Заключенные пели «Марсельезу», стучали в стены и двери. Петька-Рваное ухо всполошился, самолично выехал в контрразведку, в тюрьму вернулся вместе с Грабчиком и Постниковым. В сопровождении надзирателей и усиленного конвоя они начали обход камер. Всюду повторялось одно и то же: их бойкотировали демонстративным молчанием.
Убедившись, что мирными средствами не сломить волю людей, комендант города и начальник контрразведки предложили Петьке-Рваное ухо не останавливаться перед крутыми мерами принуждения. Заручившись их согласием, тот распоясался: из каждой камеры было посажено в карцер по одному человеку, заключенных лишили прогулок, уменьшили им и без того скудную пищу.
В тюрьме воцарилась могильная тишина.
Из семнадцатой камеры был уведен в карцер Собакин, но в тот же день вернулся и был какой-то странный: то заговаривал со всеми, нес околесицу, то вдруг замолкал. Его оставили в покое.
Через неделю прогулки возобновились.
Эти короткие минуты были по-особому дороги заключенным. Их выводили на задний двор тюрьмы, выстраивали гуськом, и люди начинали медленно двигаться по замкнутому кругу. В центре его надоедливо маячила фигура надзирателя, по бокам стояли равнодушные конвоиры, и все же человек испытывал радость: над головой не мрачные каменные своды, а голубое чистое небо и ослепительно сияет солнце, где-то в вышине поют птицы. А за тюремной стеной в пышном зеленом наряде тополя и клены, слышатся звонкие голоса детей... Жизнь торжествует!

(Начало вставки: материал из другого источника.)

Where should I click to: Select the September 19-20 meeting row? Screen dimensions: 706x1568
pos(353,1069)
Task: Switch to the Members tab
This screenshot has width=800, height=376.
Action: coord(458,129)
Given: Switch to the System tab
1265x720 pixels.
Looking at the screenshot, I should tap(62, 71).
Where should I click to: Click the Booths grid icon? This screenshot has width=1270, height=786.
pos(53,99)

...Губанов не ошибся: парнишкой, просигналившим в тюрьму печальную весть, был, действительно, Цыганок, который первым узнал о гибели Пичугина.
Произошло это так.
Дед Никандр, простившись с Пичугиным, отправился из Усть-Суерской пешком. Шел он степью, минуя деревни, и на третий день добрался до Кургана. За долгую жизнь ему ни разу не довелось побывать в уездном городе, и теперь он горько жалел об этом. Целый день пробродил он по незнакомым улицам, с трудом отыскал нужный адрес, но зайти к Аргентовским не решился: на улицах то и дело появлялись военные патрули, говорившие на чужом, незнакомом языке.
Лишь поздним вечером, когда окраины города погрузились в темноту, Никандр осторожно постучал в закрытые ставни домика Аргентовских. Встретила его Анна Ефимовна. Узнав, что незнакомец пришел к Наташе по поручению Пичугина, старушка ни о чем не стала расспрашивать, впустила его в дом и попросила подождать дочь. В полночь чуткое ухо деда, дремавшего на диване, уловило приход девушки: он слышал, как она снимала туфли на кухне и о чем-то негромко переговаривалась с матерью. Когда Наташа вошла в комнату и зажгла свет, гость был уже на ногах.
Они проговорили остаток ночи.
Утром Никандр ушел отсыпаться на сеновал, а Наташа, не теряя времени, отправилась к Репнину. Она волновалась, зная, что этот рабочий видел Ленина, разговаривал с ним, и очень гордилась своим заданием. Скупой на слова Репнин, услышав о посланце Пичугина, сказал коротко: «Посоветуюсь с товарищами. Загляни под вечерок».
Вечером Репнин встретил Наташу с сияющим лицом.
— Поможем партизанам оружием. Наши деповские и ребята с консервного обещали достать сотни две винтовок. А вот с гранатами плоховато.
— Будут гранаты! — воскликнула Наташа и покраснела...
Репнин смотрел на девушку выжидательно. Он и не подозревал, какую сладостную встречу вспоминала она сейчас.
...Незадолго перед белочешским мятежом Саша Громов привез в дом Аргентовских большой тяжелый ящик. Наташа была одна.
— Дай заступ, — попросил он.
Наташа, счастливая, что снова видит этого веселого мичмана, стояла не шевелясь, не поняв его просьбы. Изо всех сил старалась она казаться равнодушной и не могла.